Writing Advice for RPGs
Like many writers, my first real storytelling experiences came about through tabletop RPGs. Like many gamers, I found the fiction sections included with most RPGs to be wasted space. Even worse were the needlessly convoluted backstories to otherwise simple adventures, and despite (or perhaps because of my) owning and reading more than a few issues of Dungeon Magazine back in the day, I was never able to use the adventures to run more than one dog’s breakfast of a campaign.
For the most part, things have only gotten worse since the 1980s. Luckily for us, one man is fighting to change all of that and elevate RPG adventure design out of the muck of ‘failed fiction writer’ and into the stratosphere of ‘actually useful at the table when running a D&D session’.
Bryce Lynch is the best adventure reviewer out there. I’ve bought a fair few adventures from the fine folks at DriveThruRPG based on his recommendations. And now he has a summation of all the things that went wrong (and a few that went right) at Dungeon Magazine in his Final Retrospective.
I have review standards and strong beliefs on what makes a good adventure.
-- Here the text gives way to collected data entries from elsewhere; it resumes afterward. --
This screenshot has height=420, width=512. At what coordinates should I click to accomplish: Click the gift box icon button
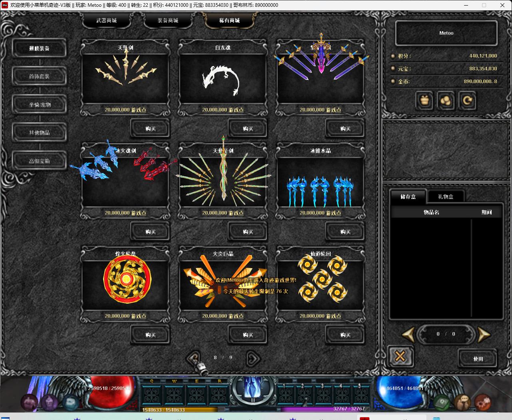(x=424, y=100)
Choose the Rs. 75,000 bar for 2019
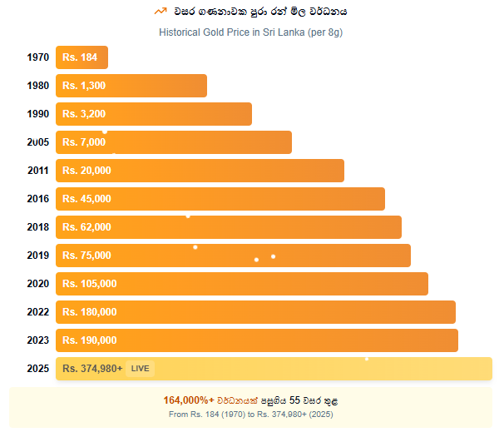 click(x=233, y=256)
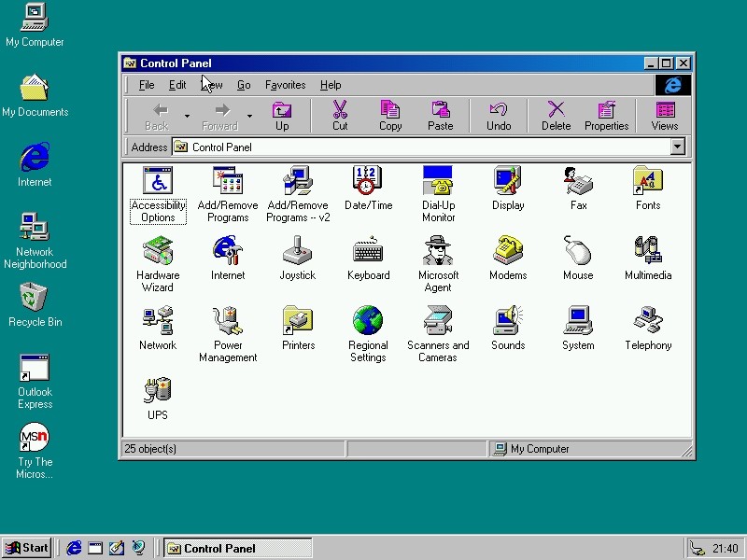
Task: Open the System control panel
Action: tap(577, 322)
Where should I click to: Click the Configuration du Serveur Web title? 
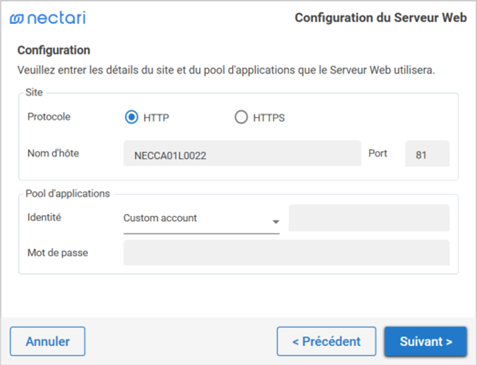pyautogui.click(x=381, y=18)
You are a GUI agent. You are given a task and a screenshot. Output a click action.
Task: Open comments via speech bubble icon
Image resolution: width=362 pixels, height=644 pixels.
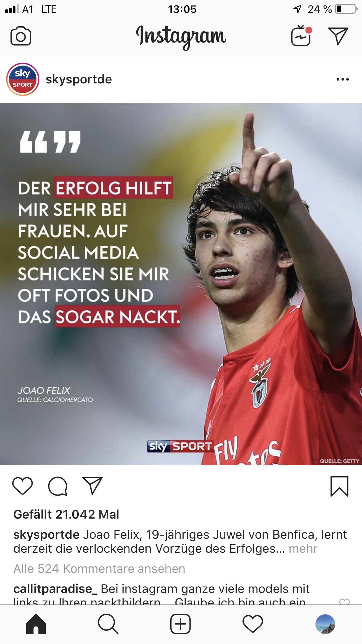tap(58, 486)
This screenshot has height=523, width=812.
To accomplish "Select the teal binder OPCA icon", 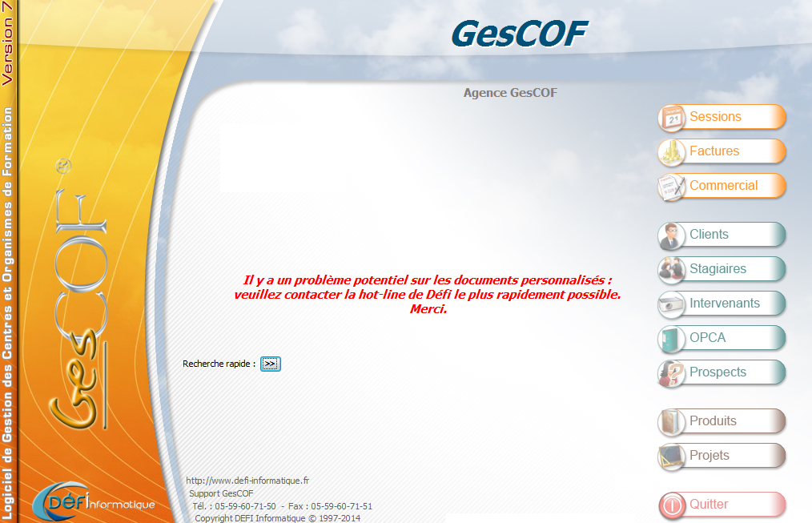I will (672, 339).
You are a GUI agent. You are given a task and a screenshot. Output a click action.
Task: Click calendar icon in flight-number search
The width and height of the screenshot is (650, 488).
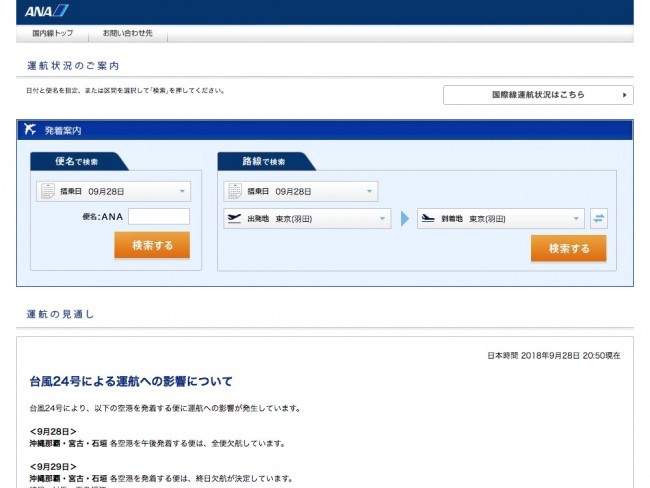coord(47,191)
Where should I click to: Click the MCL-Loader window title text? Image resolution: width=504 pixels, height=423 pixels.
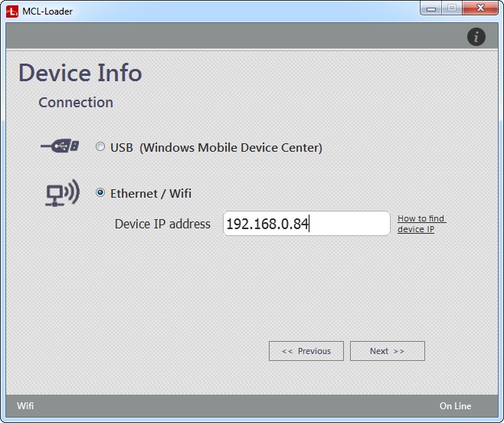[x=47, y=11]
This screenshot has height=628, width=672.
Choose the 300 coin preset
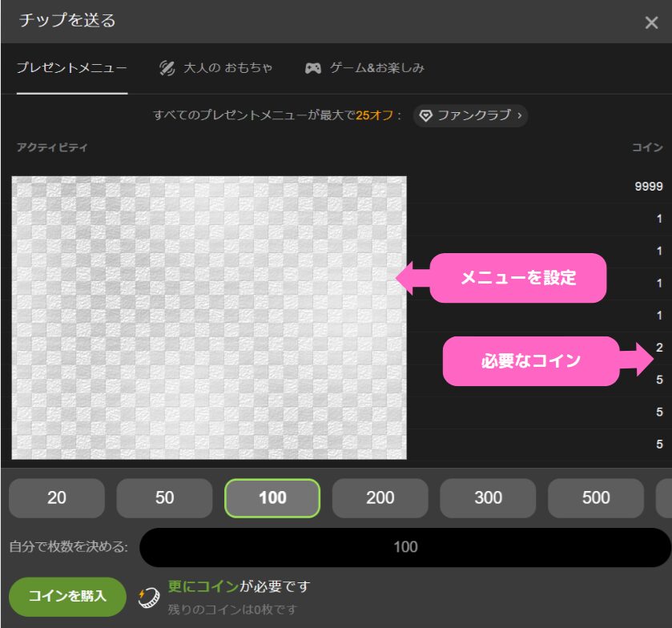[x=488, y=497]
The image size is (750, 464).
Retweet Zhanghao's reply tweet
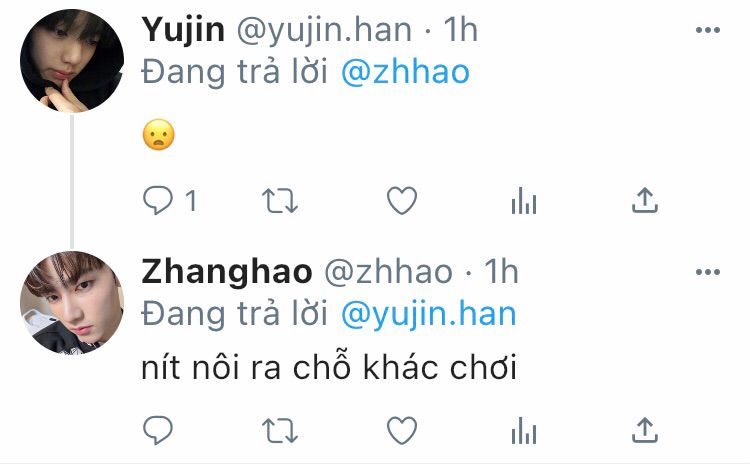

First and foremost it has to be useful to the DM at the table while they running it. This is the primary purpose of every adventure ever written, even if the designer didn’t understand that fact. You can use it as inspiration, steal parts from it, or use it as a doorstop if you want, but, judged as an adventure, it has to be useful at the table. My standards are VERY high.
Bingo. The best backstory in the world is useless if you can’t find the relevant information within seconds of being asked by the players.
Dungeon Magazine is an abject failure in this regard. It is VERBOSE. Mountains of backstory, mountains of room text. All of it fights the DM running it at the table. If you are including something in the main text then it has to be directly useful for play. If it’s not then it needs to be removed or moved to an appendix where it can be ignored. Dungeon Magazine didn’t do this. It reveled in useless detail. A LONG room description that describes a trophy room, all of the trophies and accomplishments, and then ends “but it was long ago looted and now nothing remains but dust.”
I remember that adventure, though not that room description. That adventure marked the moment in which I gave up on Dungeon Magazine. Even at the tender age of 16, unable to identify WHY, I could at least recognize that the time had come to turn away from ‘modern’ published adventures.
Go read the whole thing. If you’ve ever thought about publishing adventures, it’s well worth it. The ‘Best Of’ list can be skipped, but his break down of what makes an adventure work is Plinkett-ian.